_Excerpted passage:_
+ + + + +

The present invention has been developed to solve the problems mentioned above. Therefore, an object of the present invention is to provide a warping device using a retroreflective yarn, which includes applying a retroreflective yarn as a warp thread to prevent a twisting phenomenon during weaving, thereby acquiring a raw fabric with excellent quality, as well as a method for weaving a raw fabric using the above device.
In order to accomplish the above object, a technical concept of the present invention is to provide a warping device using a retroreflective yarn,including: a creel unit having multiple bobbins, around which a yarn is wound, cradled thereon such that the yarn is unwound; an aligning unit to align the yarn, which was unwound from the creel unit, at a predetermined interval; and a winding unit to wind the yarn, which was aligned by the aligning unit, around a beam, wherein the creel unit includes: a main frame consisting of horizontal bars installed vertically at a predetermined interval and vertical bars installed between the horizontal bars at a predetermined interval; and a cradle frame consisting of first cradle bars formed to protrude from inner sides of the vertical bars and second cradle bars formed to protrude from outer sides of the vertical bars, so that first bobbins having a synthetic fiber yarn wound thereon are cradled on the first cradle bars while second bobbins having the retroreflective yarn wound thereon are cradled to be perpendicular to the first bobbins.

+ + + + +

_Written task 1:_ According to the patent excerpt, which three units make up the proposed warping device?
_Written task 2:_ Extract everything in the patent excerpt from "The present invention has" down to "the above device.".
_Written task 3:_ Summarize the patent excerpt in two sentences.

_Given information:_
+ + + + +

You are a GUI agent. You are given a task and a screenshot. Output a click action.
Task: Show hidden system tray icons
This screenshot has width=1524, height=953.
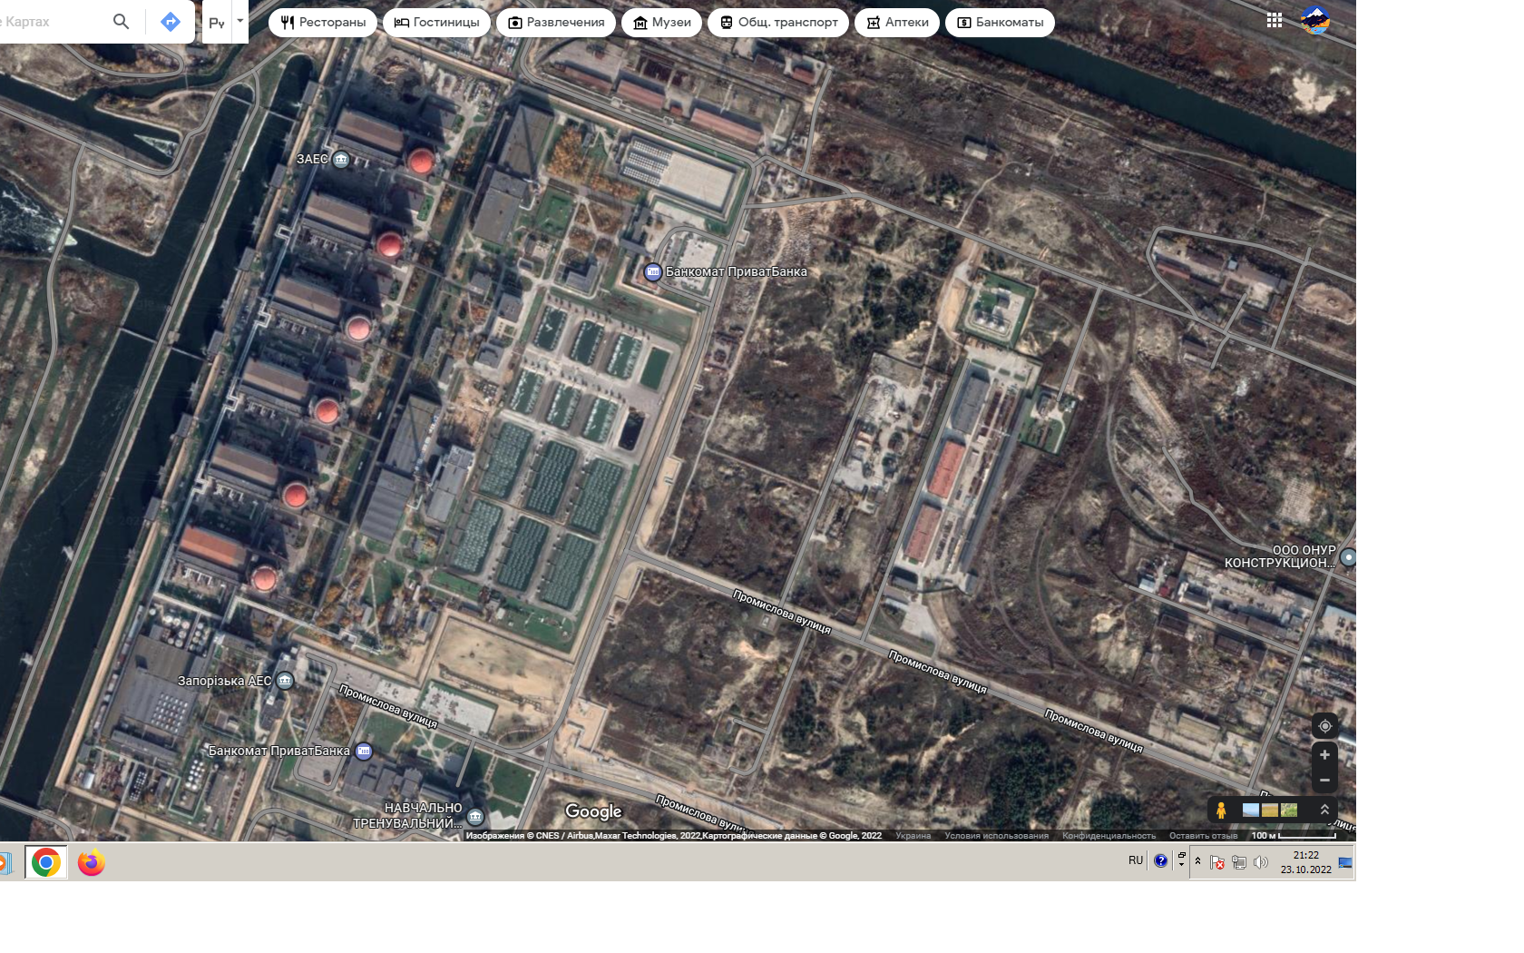(x=1197, y=861)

+ + + + +

_Final result 1:_ A creel unit, an aligning unit, and a winding unit.

_Final result 2:_
The present invention has been developed to solve the problems mentioned above. Therefore, an object of the present invention is to provide a warping device using a retroreflective yarn, which includes applying a retroreflective yarn as a warp thread to prevent a twisting phenomenon during weaving, thereby acquiring a raw fabric with excellent quality, as well as a method for weaving a raw fabric using the above device.

_Final result 3:_ The invention aims to provide a warping device, and a weaving method using it, that applies a retroreflective yarn as a warp thread to prevent twisting during weaving and yield a high-quality raw fabric. The device comprises a creel unit holding yarn bobbins, an aligning unit that spaces the unwound yarn at a set interval, and a winding unit that winds it around a beam, with synthetic fiber yarn bobbins cradled on inner cradle bars and retroreflective yarn bobbins cradled perpendicular to them.